188 domestically-made combat unmanned aerial vehicles (UAVs) and helicopters entered service with the naval fleet of Iran’s Islamic Revolutionary Guards Corps (IRGC) on Wednesday.
Speaking at a ceremony in the city of Bandar Abbas, IRGC Navy Commander Rear Admiral Alireza Tangsiri said that three models of drones, vertically-launched Sepeher, Shahab-2 and Hodhod-4, had been unveiled for the first time and would be used for reconnaissance missions.
According to him, also joining the IRGC’s naval fleet is a number of domestically-produced Mohajer drones, which feature high-altitude flight endurance and the ability to operate at great distances.
“With the drones having joined [the naval fleet], all missions of the IRGC navy will be covered by indigenous Iranian drones”, Tangsiri pointed out.
He also claimed that IRGC drones tracked the US aircraft carrier Nimitz before the vessel cruised through the Strait of Hormuz to enter the Persian Gulf last week.

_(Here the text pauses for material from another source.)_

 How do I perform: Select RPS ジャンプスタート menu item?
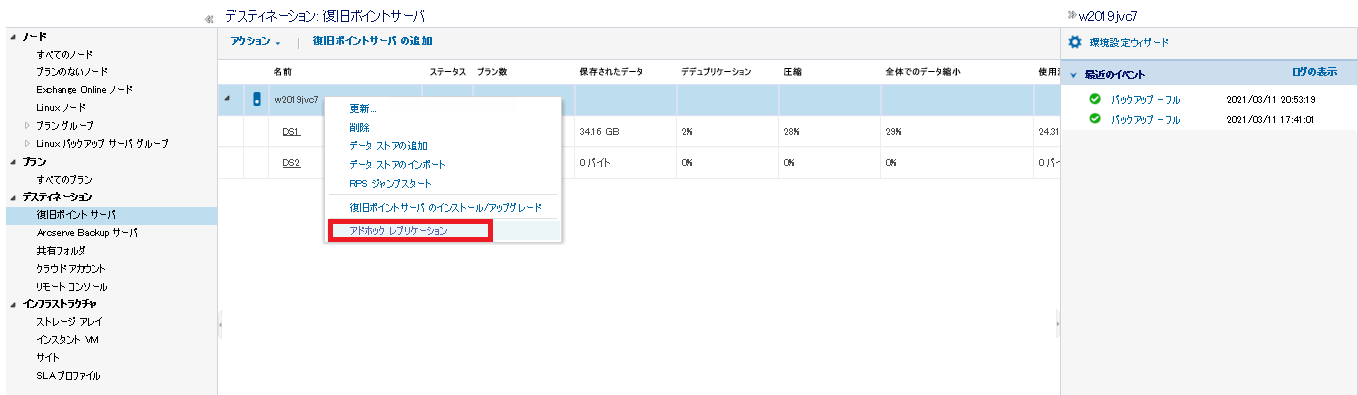(x=391, y=183)
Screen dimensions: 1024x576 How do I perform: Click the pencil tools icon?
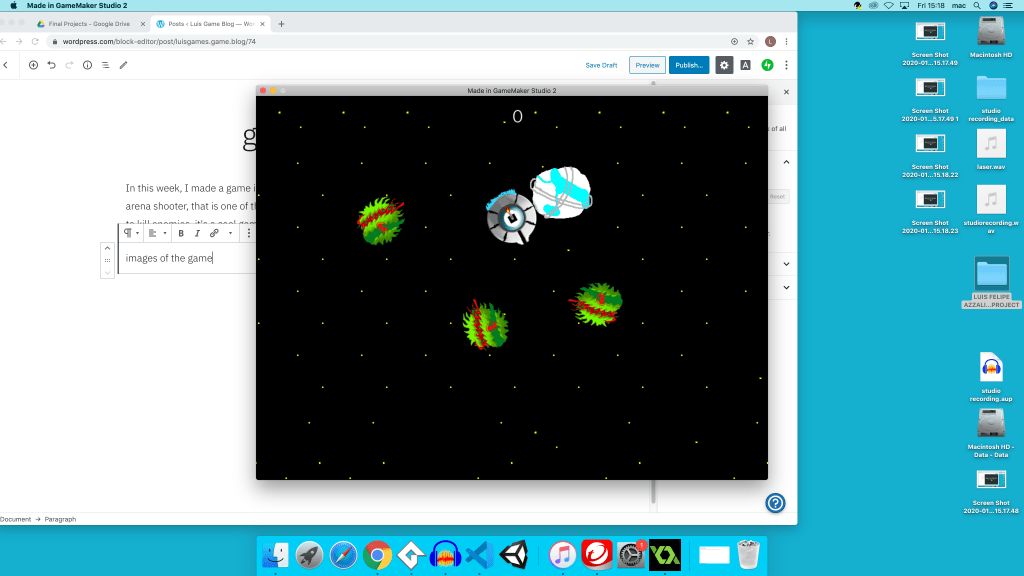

He singled out the Iranian-made fighter jet Kowsar, which is already in service with the country's Air Force and which the Iranian commander said can be seen as an example of the IRIAF’s progress.
In July 2019, the Iran Army Ground Forces received its first batch of Mohajer-6 drones, which had previously been used only by the IRGC.
Brigade General Shahram Hassannejad, head of the Ground Forces' drone unit, said at the time that “with the deployment of these unmanned aerial vehicles, any threat to the Iranian borders and even beyond the borders, will be identified, tracked down and removed before it could even take form”.
Iran-US Tensions
The drones entering service with the Iranian military comes amid growing tensions between Tehran and Washington, which escalated after top Iranian General Qasem Soleimani was assassinated in a US drone strike in Baghdad on 3 January, which was authorised by President Donald Trump.
The tensions have persisted since POTUS announced Washington’s unilateral withdrawal from the 2015 Iran nuclear deal, or the Joint Comprehensive Plan of Action (JCPOA), in May 2018, also reinstating harsh economic sanctions against the Islamic Republic.